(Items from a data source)
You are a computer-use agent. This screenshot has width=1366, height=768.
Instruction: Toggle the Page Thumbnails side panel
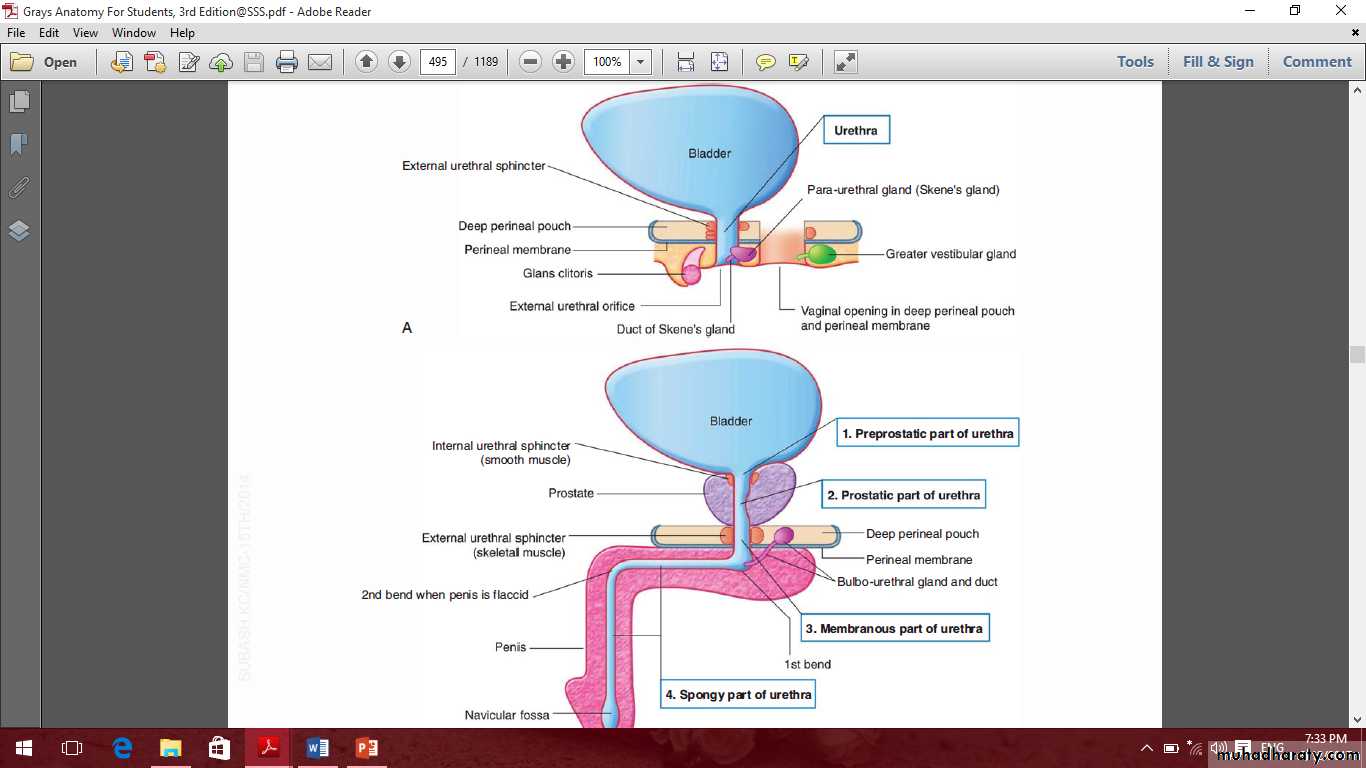coord(19,102)
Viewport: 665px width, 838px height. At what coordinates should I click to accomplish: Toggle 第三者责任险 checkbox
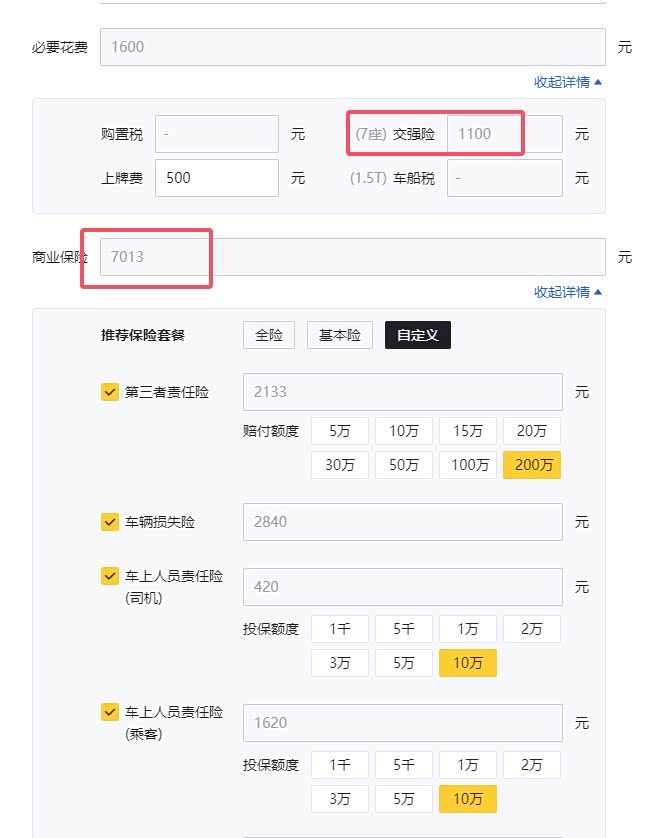110,392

## Assignment
Starting at the line that contains "Viewport: 665px width, 838px", return every line through the end of the records above exactly as written, and return no pictures.

## Exercise result
Viewport: 665px width, 838px height. At what coordinates should I click to accomplish: Toggle 第三者责任险 checkbox
110,392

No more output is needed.